• **Set of tasks**
1) In the diary extract, what is Henry V using for its music?
2) Copy everything in the records from the line containing "Click the 0.4" down to the end of the records, both ends included. Leave the pictures out.

• **Extract to read**
Lunch with Bill. Discuss the crutches in the light of what the young
Richard has to do in Henry VI. Is the problem relevant? Does an actor
playing Antony in Antony and Cleopatra have to cross-check his performance against the same character in Julius Caesar? But even if we justify it
ourselves, is an audience going to sit there worrying? Bill is not a lot of
help; his current worry is that he and the R S C musical director, Guy
Woolfenden, are having to change all their ideas for the music because
Merchant is using organ music and Henry V is using Gregorian chants.
Very annoying when our set is calling out for that kind of music. Still,
these constraints can sometimes lead to inventive solutions.

Even more annoying is the news that the Gobbos in Merchant are being
played as hunchbacks!

• **Items**
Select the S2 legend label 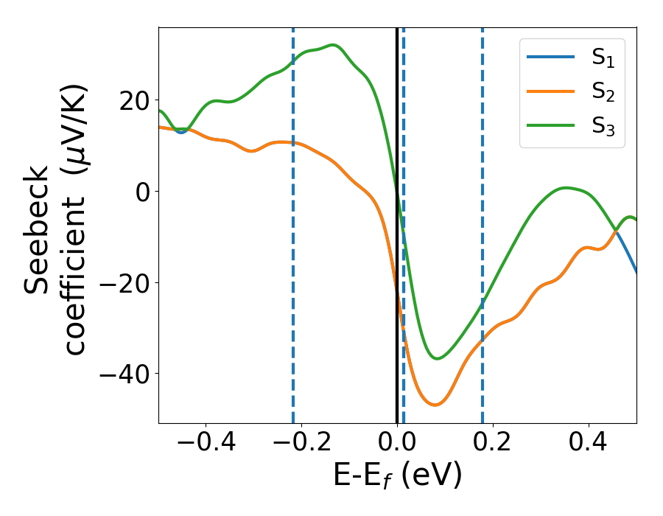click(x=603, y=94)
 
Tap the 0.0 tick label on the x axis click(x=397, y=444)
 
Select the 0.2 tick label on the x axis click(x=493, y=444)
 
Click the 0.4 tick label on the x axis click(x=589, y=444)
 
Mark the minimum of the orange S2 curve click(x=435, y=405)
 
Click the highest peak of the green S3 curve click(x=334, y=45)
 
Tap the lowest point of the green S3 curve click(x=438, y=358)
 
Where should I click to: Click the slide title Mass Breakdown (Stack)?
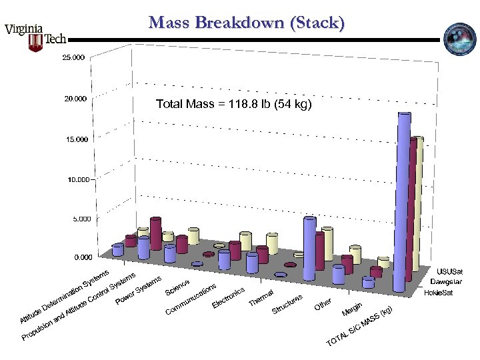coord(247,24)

• **The solutions**
1) Gregorian chants.

2)
Click the 0.4 tick label on the x axis click(x=589, y=444)
 
Mark the minimum of the orange S2 curve click(x=435, y=405)
 
Click the highest peak of the green S3 curve click(x=334, y=45)
 
Tap the lowest point of the green S3 curve click(x=438, y=358)
 
Where should I click to: Click the slide title Mass Breakdown (Stack)?
coord(247,24)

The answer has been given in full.